Records to use:
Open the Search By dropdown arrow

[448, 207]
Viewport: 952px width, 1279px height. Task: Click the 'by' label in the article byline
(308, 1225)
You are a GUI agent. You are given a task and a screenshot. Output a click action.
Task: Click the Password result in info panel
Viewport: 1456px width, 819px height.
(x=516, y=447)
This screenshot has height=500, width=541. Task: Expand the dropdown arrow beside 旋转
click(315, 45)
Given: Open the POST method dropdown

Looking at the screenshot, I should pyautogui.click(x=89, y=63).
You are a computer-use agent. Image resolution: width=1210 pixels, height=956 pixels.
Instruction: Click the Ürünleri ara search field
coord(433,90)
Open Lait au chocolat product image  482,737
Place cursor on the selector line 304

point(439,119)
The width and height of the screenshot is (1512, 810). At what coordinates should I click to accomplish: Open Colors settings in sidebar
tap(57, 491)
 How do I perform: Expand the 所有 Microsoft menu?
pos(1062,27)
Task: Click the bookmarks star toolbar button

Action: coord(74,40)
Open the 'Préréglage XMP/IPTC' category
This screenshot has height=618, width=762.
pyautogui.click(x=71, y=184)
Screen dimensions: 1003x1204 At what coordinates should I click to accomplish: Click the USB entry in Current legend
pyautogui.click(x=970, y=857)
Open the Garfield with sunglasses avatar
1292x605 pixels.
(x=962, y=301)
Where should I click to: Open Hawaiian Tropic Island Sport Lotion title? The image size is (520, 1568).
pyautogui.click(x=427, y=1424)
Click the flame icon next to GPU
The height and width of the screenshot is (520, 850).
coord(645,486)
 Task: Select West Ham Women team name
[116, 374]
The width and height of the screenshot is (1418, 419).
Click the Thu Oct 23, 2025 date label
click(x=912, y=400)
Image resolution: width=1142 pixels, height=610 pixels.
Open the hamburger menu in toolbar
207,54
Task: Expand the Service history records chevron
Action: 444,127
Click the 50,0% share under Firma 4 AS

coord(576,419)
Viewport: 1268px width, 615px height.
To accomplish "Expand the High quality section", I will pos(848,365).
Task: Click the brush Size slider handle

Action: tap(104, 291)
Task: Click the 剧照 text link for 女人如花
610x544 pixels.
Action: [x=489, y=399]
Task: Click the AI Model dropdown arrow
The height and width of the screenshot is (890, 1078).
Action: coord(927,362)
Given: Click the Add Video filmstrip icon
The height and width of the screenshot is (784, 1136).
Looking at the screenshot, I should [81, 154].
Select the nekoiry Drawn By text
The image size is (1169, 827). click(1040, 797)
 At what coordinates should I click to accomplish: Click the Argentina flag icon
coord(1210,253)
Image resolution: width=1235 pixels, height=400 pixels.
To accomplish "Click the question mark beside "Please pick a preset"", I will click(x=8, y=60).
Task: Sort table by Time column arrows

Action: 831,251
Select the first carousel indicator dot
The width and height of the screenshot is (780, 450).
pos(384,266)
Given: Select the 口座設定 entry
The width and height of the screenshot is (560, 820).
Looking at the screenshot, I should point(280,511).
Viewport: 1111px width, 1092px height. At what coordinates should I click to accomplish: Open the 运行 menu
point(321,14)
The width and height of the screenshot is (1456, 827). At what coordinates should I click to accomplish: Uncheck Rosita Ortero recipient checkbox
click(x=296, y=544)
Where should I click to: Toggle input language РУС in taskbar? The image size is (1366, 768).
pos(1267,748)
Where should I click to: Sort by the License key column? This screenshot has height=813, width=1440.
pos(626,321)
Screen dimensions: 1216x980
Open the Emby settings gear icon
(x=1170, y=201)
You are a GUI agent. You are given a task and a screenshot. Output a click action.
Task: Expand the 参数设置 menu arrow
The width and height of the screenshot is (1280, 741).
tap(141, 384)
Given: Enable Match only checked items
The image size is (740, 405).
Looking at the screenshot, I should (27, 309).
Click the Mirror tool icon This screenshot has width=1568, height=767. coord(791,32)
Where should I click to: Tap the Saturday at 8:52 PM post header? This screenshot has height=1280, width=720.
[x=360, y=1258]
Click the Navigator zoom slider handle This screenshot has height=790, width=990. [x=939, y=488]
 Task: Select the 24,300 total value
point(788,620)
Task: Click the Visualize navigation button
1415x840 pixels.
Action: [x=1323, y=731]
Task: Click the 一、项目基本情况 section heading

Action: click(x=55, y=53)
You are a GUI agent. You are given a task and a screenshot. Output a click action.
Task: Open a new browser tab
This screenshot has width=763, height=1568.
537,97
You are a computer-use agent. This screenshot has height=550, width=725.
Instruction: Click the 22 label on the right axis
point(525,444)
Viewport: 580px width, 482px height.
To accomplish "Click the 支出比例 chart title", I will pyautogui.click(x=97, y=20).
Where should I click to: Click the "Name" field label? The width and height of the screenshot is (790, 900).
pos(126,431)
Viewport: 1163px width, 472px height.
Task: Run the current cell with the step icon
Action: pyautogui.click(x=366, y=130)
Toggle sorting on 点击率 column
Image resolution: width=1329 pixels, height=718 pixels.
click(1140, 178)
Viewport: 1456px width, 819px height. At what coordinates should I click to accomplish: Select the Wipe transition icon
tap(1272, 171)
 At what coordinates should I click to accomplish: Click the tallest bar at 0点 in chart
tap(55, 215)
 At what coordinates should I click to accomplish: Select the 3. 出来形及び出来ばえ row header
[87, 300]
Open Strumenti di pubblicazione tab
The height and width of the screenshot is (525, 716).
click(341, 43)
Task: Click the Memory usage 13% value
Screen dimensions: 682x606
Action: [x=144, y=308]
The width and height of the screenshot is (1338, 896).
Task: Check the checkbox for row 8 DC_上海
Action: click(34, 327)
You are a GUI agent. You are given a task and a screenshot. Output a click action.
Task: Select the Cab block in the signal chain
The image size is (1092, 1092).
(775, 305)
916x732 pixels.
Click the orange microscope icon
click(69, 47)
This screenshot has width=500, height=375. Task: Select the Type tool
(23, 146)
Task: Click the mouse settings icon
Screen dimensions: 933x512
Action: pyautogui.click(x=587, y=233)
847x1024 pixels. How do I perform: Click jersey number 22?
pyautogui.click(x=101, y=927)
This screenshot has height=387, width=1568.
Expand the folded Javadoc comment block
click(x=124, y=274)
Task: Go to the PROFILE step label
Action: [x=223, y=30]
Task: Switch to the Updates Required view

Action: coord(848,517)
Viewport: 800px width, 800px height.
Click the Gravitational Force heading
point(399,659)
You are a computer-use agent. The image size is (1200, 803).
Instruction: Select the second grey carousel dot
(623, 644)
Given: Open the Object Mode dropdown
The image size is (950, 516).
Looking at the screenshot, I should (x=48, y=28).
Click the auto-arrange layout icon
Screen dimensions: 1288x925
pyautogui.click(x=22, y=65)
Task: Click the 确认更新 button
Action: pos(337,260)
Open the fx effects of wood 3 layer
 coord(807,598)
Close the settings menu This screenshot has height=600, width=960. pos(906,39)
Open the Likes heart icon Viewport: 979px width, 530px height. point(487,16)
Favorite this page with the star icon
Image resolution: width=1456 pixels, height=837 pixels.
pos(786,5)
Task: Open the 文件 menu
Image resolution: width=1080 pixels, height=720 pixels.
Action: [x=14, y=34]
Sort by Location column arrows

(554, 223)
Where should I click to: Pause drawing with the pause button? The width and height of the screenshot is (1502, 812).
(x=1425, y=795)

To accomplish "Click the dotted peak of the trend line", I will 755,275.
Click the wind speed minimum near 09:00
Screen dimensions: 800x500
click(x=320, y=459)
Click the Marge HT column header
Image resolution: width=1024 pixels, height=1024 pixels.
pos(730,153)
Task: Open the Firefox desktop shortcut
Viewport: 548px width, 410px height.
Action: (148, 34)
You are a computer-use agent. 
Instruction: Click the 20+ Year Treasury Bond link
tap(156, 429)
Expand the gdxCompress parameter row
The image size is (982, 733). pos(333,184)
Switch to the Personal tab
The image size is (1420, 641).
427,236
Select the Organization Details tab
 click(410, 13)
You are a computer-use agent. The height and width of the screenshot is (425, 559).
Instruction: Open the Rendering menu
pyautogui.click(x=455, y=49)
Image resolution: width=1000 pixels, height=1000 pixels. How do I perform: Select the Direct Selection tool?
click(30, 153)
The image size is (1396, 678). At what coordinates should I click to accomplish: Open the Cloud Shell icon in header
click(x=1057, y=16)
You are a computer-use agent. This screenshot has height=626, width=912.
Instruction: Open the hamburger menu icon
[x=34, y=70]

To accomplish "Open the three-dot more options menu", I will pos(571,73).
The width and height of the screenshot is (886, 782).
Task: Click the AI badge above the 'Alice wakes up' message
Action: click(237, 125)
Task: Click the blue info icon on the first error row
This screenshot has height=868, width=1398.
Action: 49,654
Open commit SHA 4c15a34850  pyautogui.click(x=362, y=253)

Problem to solve:
Rewrite the data from its first line through the line that contains "coord(645,486)", swapping every "dropdown" for "drop-down" and leaving everything else unchanged.

Exercise output:
Open the Search By drop-down arrow

[448, 207]
Viewport: 952px width, 1279px height. Task: Click the 'by' label in the article byline
(308, 1225)
You are a GUI agent. You are given a task and a screenshot. Output a click action.
Task: Click the Password result in info panel
Viewport: 1456px width, 819px height.
(x=516, y=447)
This screenshot has height=500, width=541. Task: Expand the drop-down arrow beside 旋转
click(315, 45)
Given: Open the POST method drop-down

Looking at the screenshot, I should pyautogui.click(x=89, y=63).
You are a computer-use agent. Image resolution: width=1210 pixels, height=956 pixels.
Instruction: Click the Ürünleri ara search field
coord(433,90)
Open Lait au chocolat product image  482,737
Place cursor on the selector line 304

point(439,119)
The width and height of the screenshot is (1512, 810). At what coordinates should I click to accomplish: Open Colors settings in sidebar
tap(57, 491)
 How do I perform: Expand the 所有 Microsoft menu?
pos(1062,27)
Task: Click the bookmarks star toolbar button

Action: coord(74,40)
Open the 'Préréglage XMP/IPTC' category
This screenshot has height=618, width=762.
pyautogui.click(x=71, y=184)
Screen dimensions: 1003x1204 At what coordinates should I click to accomplish: Click the USB entry in Current legend
pyautogui.click(x=970, y=857)
Open the Garfield with sunglasses avatar
1292x605 pixels.
(x=962, y=301)
Where should I click to: Open Hawaiian Tropic Island Sport Lotion title? The image size is (520, 1568).
pyautogui.click(x=427, y=1424)
Click the flame icon next to GPU
The height and width of the screenshot is (520, 850).
coord(645,486)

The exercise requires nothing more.